After locating the line with "[X] (867, 262)" in the data that follows, return it and every later line exactly, up to and including the line with "Alejandra Jacinto reacciona".

Records supplied:
■ ■ ■ ■

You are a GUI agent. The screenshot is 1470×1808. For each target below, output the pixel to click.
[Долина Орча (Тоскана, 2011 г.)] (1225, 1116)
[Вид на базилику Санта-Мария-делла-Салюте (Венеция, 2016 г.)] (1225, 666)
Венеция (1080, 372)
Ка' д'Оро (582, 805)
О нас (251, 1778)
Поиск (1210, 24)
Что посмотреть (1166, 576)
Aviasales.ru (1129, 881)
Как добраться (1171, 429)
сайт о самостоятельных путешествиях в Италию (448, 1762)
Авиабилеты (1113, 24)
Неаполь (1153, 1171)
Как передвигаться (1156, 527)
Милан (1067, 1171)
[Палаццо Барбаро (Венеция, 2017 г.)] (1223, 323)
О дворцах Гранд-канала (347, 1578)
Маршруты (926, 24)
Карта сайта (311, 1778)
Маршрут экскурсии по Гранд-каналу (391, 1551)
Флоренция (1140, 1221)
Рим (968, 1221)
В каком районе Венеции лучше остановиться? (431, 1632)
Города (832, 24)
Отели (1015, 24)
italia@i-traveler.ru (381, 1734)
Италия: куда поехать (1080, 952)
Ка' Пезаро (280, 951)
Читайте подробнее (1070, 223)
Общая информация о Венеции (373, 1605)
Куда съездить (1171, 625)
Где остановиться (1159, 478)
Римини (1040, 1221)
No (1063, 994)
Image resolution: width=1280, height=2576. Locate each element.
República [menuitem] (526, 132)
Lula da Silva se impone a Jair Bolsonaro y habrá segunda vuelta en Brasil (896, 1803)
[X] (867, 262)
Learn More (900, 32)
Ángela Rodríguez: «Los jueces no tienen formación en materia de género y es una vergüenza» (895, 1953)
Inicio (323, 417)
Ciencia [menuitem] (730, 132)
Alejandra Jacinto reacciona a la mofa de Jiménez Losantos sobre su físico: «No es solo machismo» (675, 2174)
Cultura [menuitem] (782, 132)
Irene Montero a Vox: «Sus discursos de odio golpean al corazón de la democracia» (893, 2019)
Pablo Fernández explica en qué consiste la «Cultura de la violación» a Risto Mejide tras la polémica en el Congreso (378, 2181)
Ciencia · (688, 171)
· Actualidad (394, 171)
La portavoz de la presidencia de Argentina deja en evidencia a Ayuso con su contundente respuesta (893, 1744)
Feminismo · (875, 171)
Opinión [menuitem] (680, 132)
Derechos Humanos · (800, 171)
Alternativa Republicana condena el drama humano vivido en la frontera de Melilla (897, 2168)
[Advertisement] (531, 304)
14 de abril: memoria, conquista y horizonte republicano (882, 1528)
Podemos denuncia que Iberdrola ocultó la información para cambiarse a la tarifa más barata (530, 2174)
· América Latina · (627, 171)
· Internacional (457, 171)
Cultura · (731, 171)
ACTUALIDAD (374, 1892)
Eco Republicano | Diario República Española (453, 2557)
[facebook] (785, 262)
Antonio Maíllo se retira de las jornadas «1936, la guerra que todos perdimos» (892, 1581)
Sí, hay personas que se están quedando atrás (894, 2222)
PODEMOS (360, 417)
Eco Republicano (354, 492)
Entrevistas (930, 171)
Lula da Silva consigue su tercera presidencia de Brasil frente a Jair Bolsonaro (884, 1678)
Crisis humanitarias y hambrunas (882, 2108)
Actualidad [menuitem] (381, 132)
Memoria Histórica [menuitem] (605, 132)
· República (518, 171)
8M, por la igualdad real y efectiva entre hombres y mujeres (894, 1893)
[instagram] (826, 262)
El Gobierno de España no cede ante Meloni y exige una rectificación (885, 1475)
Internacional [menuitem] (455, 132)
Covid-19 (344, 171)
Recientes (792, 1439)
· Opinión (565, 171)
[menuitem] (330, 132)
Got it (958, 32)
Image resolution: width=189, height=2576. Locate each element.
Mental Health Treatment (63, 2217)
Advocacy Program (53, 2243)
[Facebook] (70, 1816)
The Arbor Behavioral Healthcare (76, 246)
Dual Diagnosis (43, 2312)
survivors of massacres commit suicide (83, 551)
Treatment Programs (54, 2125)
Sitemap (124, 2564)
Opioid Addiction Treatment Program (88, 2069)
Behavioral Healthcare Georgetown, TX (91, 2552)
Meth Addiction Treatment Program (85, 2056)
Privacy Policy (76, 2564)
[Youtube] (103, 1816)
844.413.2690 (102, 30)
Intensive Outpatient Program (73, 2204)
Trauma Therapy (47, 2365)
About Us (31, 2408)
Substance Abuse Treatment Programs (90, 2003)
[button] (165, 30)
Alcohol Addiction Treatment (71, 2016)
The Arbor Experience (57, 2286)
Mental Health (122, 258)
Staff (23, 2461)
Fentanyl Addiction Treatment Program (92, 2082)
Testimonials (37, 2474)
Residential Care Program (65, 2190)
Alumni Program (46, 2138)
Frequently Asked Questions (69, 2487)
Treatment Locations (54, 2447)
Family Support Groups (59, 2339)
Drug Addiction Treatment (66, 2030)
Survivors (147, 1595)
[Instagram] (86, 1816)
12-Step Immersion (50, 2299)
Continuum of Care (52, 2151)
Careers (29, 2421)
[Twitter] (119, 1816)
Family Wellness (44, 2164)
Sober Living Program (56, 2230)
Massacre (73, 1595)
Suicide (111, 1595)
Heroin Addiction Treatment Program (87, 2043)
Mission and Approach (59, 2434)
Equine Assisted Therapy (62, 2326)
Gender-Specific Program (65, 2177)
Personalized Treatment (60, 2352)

■ ■ ■ ■

Answer to the exercise:
[X] (867, 262)
Learn More (900, 32)
Ángela Rodríguez: «Los jueces no tienen formación en materia de género y es una vergüenza» (895, 1953)
Inicio (323, 417)
Ciencia [menuitem] (730, 132)
Alejandra Jacinto reacciona a la mofa de Jiménez Losantos sobre su físico: «No es solo machismo» (675, 2174)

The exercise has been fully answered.